• [Task to carry out] Repeat, exactly and alone, every line from the line that contains "This screenshot has width=1456, height=819." to the end of the entries.

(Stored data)
--- START ---
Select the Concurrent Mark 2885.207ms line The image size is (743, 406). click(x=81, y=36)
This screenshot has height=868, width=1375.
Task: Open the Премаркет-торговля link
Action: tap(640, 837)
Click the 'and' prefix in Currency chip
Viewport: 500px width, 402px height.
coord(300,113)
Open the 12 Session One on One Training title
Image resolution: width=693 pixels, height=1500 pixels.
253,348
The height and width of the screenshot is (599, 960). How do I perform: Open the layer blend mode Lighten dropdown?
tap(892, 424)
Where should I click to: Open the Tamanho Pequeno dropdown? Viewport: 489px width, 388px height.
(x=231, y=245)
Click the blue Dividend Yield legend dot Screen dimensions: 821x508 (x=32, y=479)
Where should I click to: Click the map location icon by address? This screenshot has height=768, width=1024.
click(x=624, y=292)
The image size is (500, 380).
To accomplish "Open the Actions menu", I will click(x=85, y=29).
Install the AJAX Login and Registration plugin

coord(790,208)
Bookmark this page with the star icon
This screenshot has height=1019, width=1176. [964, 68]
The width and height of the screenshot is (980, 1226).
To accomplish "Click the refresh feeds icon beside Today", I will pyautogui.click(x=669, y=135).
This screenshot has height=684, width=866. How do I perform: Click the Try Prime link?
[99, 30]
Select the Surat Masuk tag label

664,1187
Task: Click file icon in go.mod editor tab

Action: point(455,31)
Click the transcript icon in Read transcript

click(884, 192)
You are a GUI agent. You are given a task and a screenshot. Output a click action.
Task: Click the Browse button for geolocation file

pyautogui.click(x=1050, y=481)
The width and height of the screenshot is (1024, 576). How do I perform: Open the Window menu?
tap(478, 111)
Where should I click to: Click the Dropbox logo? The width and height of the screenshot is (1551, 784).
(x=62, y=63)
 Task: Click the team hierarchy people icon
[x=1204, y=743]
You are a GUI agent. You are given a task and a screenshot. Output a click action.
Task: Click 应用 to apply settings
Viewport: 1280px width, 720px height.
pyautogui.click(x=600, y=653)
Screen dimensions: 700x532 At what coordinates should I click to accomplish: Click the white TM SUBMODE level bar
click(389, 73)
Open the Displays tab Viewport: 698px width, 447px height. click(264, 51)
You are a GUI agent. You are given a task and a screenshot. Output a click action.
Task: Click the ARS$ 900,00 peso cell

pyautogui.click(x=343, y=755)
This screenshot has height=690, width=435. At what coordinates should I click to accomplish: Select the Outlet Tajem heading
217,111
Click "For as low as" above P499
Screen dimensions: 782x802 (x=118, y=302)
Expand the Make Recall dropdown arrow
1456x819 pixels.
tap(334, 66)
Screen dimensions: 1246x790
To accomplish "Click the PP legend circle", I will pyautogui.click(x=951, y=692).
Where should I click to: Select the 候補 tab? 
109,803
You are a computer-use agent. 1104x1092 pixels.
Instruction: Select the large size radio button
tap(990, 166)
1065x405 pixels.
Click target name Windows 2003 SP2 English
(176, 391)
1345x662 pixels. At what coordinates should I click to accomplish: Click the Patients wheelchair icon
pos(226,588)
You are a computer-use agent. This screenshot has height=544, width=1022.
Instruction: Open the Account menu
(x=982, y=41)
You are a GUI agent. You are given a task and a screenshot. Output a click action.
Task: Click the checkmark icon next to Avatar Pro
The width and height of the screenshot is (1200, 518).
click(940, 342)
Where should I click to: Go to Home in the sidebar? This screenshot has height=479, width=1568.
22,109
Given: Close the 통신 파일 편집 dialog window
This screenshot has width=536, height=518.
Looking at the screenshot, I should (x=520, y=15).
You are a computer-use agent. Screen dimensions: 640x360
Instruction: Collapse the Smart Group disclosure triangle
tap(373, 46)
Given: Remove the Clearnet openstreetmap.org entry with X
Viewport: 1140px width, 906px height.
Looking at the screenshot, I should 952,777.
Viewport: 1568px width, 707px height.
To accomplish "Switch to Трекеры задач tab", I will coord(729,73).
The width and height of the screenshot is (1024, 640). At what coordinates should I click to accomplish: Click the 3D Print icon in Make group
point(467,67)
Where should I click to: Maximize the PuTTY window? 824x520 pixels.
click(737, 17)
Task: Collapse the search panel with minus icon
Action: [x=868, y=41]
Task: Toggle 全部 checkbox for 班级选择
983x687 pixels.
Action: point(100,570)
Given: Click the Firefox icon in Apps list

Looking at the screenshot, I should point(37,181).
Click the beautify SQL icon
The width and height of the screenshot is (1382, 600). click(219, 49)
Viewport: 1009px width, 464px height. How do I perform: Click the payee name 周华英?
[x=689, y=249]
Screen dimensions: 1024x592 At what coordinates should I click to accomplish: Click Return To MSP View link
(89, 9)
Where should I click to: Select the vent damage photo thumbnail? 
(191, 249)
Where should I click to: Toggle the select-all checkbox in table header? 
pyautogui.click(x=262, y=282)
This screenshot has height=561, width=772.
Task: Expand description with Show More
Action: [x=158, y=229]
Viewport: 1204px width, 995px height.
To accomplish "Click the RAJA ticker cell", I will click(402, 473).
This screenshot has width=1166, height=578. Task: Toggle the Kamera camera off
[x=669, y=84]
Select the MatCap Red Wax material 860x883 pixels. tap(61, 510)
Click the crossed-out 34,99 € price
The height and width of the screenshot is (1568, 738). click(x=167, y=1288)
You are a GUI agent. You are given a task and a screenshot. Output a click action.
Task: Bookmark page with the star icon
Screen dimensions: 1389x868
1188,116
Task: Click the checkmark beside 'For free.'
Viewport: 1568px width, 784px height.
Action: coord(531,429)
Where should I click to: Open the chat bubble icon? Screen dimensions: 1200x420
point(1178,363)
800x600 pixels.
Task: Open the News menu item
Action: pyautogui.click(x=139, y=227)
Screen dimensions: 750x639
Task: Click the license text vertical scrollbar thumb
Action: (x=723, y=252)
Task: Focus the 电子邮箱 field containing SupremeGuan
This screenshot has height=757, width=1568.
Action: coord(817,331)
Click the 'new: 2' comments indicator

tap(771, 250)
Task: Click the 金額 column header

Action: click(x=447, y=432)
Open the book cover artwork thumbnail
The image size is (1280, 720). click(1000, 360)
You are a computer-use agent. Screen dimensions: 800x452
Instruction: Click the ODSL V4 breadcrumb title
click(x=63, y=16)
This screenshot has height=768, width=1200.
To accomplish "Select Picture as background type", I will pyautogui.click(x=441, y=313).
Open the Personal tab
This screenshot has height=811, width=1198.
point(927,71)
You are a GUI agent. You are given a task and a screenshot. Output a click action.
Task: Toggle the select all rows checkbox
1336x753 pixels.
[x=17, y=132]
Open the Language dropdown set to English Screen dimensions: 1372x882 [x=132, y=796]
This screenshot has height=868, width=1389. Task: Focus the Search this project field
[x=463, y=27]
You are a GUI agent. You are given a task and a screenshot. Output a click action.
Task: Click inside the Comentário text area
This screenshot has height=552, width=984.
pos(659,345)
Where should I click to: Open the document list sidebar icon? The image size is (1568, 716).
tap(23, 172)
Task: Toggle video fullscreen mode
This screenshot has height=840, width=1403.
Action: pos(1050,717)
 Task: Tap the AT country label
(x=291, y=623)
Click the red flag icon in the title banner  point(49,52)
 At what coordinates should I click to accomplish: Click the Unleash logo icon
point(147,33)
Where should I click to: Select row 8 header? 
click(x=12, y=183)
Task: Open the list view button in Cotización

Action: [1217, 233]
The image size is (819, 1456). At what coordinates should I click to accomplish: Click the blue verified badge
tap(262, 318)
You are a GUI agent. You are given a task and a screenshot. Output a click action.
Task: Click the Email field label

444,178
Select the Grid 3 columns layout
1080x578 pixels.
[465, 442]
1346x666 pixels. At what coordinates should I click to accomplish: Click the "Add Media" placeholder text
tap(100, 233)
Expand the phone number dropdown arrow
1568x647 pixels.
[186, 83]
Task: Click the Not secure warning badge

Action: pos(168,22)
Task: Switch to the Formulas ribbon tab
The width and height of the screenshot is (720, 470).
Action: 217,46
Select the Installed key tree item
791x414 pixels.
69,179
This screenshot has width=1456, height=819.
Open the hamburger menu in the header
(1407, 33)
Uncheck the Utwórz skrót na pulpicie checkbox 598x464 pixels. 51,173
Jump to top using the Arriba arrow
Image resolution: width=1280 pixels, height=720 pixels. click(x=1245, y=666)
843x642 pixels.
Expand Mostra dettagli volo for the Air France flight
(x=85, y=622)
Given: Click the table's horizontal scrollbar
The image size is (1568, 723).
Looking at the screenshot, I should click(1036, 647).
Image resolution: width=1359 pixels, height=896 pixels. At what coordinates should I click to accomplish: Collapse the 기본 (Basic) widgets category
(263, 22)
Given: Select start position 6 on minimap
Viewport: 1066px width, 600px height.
--- END ---
• [Written answer]
This screenshot has width=1456, height=819.
Open the hamburger menu in the header
(1407, 33)
Uncheck the Utwórz skrót na pulpicie checkbox 598x464 pixels. 51,173
Jump to top using the Arriba arrow
Image resolution: width=1280 pixels, height=720 pixels. click(x=1245, y=666)
843x642 pixels.
Expand Mostra dettagli volo for the Air France flight
(x=85, y=622)
Given: Click the table's horizontal scrollbar
The image size is (1568, 723).
Looking at the screenshot, I should click(1036, 647).
Image resolution: width=1359 pixels, height=896 pixels. At what coordinates should I click to accomplish: Collapse the 기본 (Basic) widgets category
(263, 22)
Given: Select start position 6 on minimap
Viewport: 1066px width, 600px height.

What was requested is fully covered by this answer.